Did you know that the same chemical in municipal drinking water played a key role in producing the atomic bomb? Were you aware that huge quantities of the chemical that supposedly protects teeth from cavities were needed to manufacture the bomb-grade plutonium and uranium for nuclear weapons during the Cold War? There are plenty of reasons that fluoridated drinking water is the topic of such fierce debate throughout the country – and most people don’t even know about its dark origins.
According to WWII-era documents uncovered by journalists Chris Bryson and Joel Griffiths, fluoride quickly emerged as the top chemical health hazard of the U.S. atomic bomb program. Their documents show that it posed a huge health threat to workers and the communities surrounding the manufacturing plants.
Moreover, they maintain that the initial “proof” that fluoride doesn’t harm people in low doses was actually fabricated by scientists working on the atomic bomb program after being ordered to come up with evidence that would be useful in any potential future litigation from those who were poisoned by the chemical. They also explained how the first lawsuits against the atomic bomb program were actually over fluoride damage and not radiation.
FLUORIDE STUDY RESULTS MYSTERIOUSLY DISAPPEAR
The biggest fluoride study was conducted from 1945 to 1956 in Newburgh, New York. The secret operation, which was known as Program F, saw tissue and blood samples collected from people living there through the New York State Health Department. After comparing the published version of the study and the original one, the journalists found evidence that the negative effects of fluorides were suppressed by the Atomic Energy Commission for reasons of “national security.”
SCIENTIST’S FLUORIDE INVESTIGATIONS 50 YEARS LATER HIT ROADBLOCKS
In studies on animals carried out in the 1990s by Dr. Phyllis Mullenix at Forsyth Dental Center in Boston, fluoride was found to be a strong central nervous system toxin that could adversely affect brain functioning in humans even at low doses.

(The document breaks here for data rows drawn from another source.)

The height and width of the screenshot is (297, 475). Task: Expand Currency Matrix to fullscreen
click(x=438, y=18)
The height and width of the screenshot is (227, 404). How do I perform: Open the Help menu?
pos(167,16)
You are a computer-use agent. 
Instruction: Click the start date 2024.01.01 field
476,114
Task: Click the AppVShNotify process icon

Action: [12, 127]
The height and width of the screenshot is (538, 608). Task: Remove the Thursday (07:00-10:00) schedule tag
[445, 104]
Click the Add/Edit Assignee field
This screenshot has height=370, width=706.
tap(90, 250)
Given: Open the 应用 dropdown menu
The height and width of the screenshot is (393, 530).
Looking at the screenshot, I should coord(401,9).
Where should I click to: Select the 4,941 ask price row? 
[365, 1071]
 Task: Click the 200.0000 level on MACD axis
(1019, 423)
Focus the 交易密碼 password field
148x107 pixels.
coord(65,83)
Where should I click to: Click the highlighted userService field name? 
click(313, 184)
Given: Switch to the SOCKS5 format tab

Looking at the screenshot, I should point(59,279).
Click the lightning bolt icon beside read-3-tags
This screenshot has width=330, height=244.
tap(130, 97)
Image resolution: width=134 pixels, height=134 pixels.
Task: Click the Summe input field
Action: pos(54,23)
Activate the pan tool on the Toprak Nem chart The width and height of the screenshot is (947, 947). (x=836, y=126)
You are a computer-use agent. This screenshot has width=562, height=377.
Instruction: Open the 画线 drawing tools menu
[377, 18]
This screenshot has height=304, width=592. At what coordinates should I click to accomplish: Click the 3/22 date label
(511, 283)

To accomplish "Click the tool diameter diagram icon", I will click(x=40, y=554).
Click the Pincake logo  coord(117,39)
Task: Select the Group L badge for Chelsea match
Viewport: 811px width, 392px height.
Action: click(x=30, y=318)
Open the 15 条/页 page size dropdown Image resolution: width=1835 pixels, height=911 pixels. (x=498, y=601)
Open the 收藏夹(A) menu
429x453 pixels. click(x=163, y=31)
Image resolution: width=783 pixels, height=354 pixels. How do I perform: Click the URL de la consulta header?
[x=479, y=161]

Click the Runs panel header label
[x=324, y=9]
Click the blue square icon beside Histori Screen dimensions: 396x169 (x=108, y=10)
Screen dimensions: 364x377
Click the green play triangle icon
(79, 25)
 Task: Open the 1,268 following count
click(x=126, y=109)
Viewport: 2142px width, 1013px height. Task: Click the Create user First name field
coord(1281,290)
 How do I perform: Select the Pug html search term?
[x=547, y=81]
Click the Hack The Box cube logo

Dr. Mullenix was rejected when applying for a grant to study it further by the National Institutes of Health and informed that fluorides do not affect the central nervous system.
This goes directly against a 1944 memo from the Manhattan Project which said: “Clinical evidence suggests that uranium hexafluoride may have a rather marked central nervous system effect…it seems most likely that the F [fluoride] component rather than the [uranium] is the causative factor.”
Dr. Harold Hodge, who was working on the Manhattan Project at the time, then requested a study on the effects of fluoride on the central nervous system. Although it was granted, the records of its results have gone missing.
It’s not a coincidence that Dr. Hodge was then called in 50 years later to “advise” Dr. Mullenix on her own investigations of the effects of fluorides. He never disclosed his past work on fluoride toxicity for the Manhattan Project to her, and she believes that he was enlisted to keep an eye on her and prevent her from sharing any damaging findings.
Dr. Hodge was also the author of a memo suggesting that fluorides be promoted as dental treatments after people started to consider lawsuits after a fluoride pollution incident that took place in New Jersey in 1944. On that occasion, the tomato and peach crops of farmers were destroyed and animals were crippled after widespread fluoride contamination downwind from the Deepwater plant where the first atomic bomb was being worked on. Declassified memos from an emergency meeting show they sought “evidence which may be used to protect the interest of the Government at the trial of the suits brought by owners of peach orchards in … New Jersey.”